On September 13, 2016, Weaver was one of just two House Representatives who was opposed to the expulsion of fellow lawmaker Jeremy Durham over allegations of sexual harassment, campaign finance violations, and tax evasion. Sixteen House members abstained.

In February 2017, Weaver introduced a bill that would classify children born through artificial insemination as illegitimate, even if both parents are married and consent to the insemination. Weaver defended the bill in a subsequent Facebook post, claiming it was intended only to repeal a statute that the state Attorney General had deemed unconstitutional. However, in reviewing Weaver's argument, Snopes concluded that it rests on a "fairly significant misreading" of the Attorney General's views and existing Tennessee law. The bill did not pass.

Weaver served seven two-year terms as state representative. In the August 2022 Republican primary, she lost her reelection bid to political newcomer Michael Hale. Hale went on to win in the general election.

===2021 storming of the United States Capitol===
Weaver traveled to Washington, D.C., on January 6, 2021, to protest the results of the Electoral College. She attended the event that led to the 2021 storming of the US Capitol. She said that she was "in the thick of it" but "there wasn't any violence going on here." She did not state whether or not she had entered the Capitol. The United States Capitol was breached and the incident led to five deaths.
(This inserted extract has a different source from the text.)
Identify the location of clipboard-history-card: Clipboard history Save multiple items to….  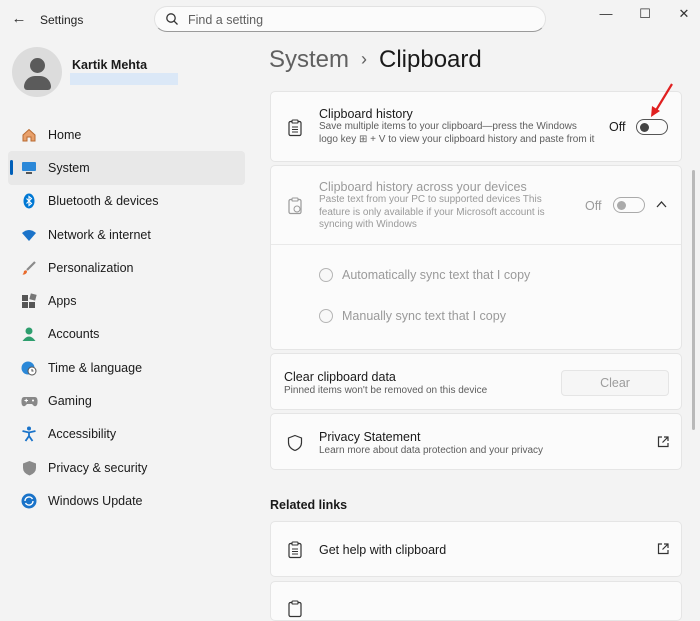
(476, 122).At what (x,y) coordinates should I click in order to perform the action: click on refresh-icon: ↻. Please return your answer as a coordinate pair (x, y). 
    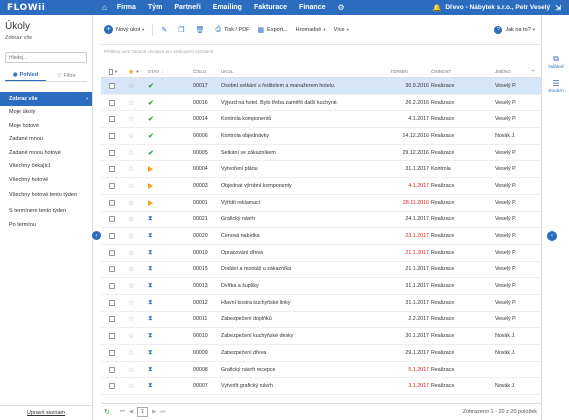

Weaver said that members of antifa stormed the U.S. Capitol. The FBI stated there is no evidence antifa was involved in the attacks. Later that night she said it had been an "epic and historic day." Weaver also referred to those who stormed the Capitol as "patriots".

==Community involvement==
Weaver was previously chairman of Farm Bureau and is currently Vice Chairman of the Smith County Republican Party and Chairman of Smith County Republican Women. She is also a member of the Smith County Chamber of Commerce, the local Rotary Club, and the National Rifle Association of America. Her musical talent lends her involvement as Chairman of the Lancaster Independence Day Parade and Host Musician of the Annual Christmas Eve Service. Weaver is a second lieutenant in the Tennessee State Guard.